**Exercise directions:**
Begin with the line where "Peer Review Process (238, 884)" appears. Set down that line and the rest of the records below it exactly as given.

[Stored data entries]
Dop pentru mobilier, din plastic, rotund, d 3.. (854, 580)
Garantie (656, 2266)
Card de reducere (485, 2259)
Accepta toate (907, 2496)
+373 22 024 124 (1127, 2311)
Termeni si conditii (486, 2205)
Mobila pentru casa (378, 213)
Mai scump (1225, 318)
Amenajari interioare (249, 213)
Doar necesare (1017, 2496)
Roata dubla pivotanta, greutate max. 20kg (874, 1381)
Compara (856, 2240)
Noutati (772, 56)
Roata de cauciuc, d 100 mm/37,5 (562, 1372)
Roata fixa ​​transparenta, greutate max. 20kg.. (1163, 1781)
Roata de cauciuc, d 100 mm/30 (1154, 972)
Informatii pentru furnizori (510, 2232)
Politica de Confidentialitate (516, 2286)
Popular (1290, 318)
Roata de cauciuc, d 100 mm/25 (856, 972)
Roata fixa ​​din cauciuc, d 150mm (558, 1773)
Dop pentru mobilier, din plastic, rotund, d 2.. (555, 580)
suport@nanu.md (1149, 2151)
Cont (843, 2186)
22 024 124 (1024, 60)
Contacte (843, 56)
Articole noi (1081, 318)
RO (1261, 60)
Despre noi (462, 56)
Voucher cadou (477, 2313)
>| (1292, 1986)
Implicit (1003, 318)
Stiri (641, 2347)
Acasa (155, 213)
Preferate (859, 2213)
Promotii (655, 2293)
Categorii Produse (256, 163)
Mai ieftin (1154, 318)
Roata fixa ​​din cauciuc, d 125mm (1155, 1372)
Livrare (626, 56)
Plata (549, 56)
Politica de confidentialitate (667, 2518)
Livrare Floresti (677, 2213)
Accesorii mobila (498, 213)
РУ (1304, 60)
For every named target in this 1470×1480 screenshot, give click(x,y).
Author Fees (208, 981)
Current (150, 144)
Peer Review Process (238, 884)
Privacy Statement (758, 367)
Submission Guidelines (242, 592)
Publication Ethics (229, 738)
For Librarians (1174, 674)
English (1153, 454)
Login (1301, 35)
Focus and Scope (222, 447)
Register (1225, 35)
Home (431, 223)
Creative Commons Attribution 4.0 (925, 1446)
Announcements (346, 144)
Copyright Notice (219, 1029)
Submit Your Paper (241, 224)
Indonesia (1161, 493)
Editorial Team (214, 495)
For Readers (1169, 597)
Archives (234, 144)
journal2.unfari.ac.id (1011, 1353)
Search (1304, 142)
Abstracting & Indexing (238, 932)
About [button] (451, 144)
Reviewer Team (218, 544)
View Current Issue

**Finished task:**
Peer Review Process (238, 884)
Privacy Statement (758, 367)
Submission Guidelines (242, 592)
Publication Ethics (229, 738)
For Librarians (1174, 674)
English (1153, 454)
Login (1301, 35)
Focus and Scope (222, 447)
Register (1225, 35)
Home (431, 223)
Creative Commons Attribution 4.0 (925, 1446)
Announcements (346, 144)
Copyright Notice (219, 1029)
Submit Your Paper (241, 224)
Indonesia (1161, 493)
Editorial Team (214, 495)
For Readers (1169, 597)
Archives (234, 144)
journal2.unfari.ac.id (1011, 1353)
Search (1304, 142)
Abstracting & Indexing (238, 932)
About [button] (451, 144)
Reviewer Team (218, 544)
View Current Issue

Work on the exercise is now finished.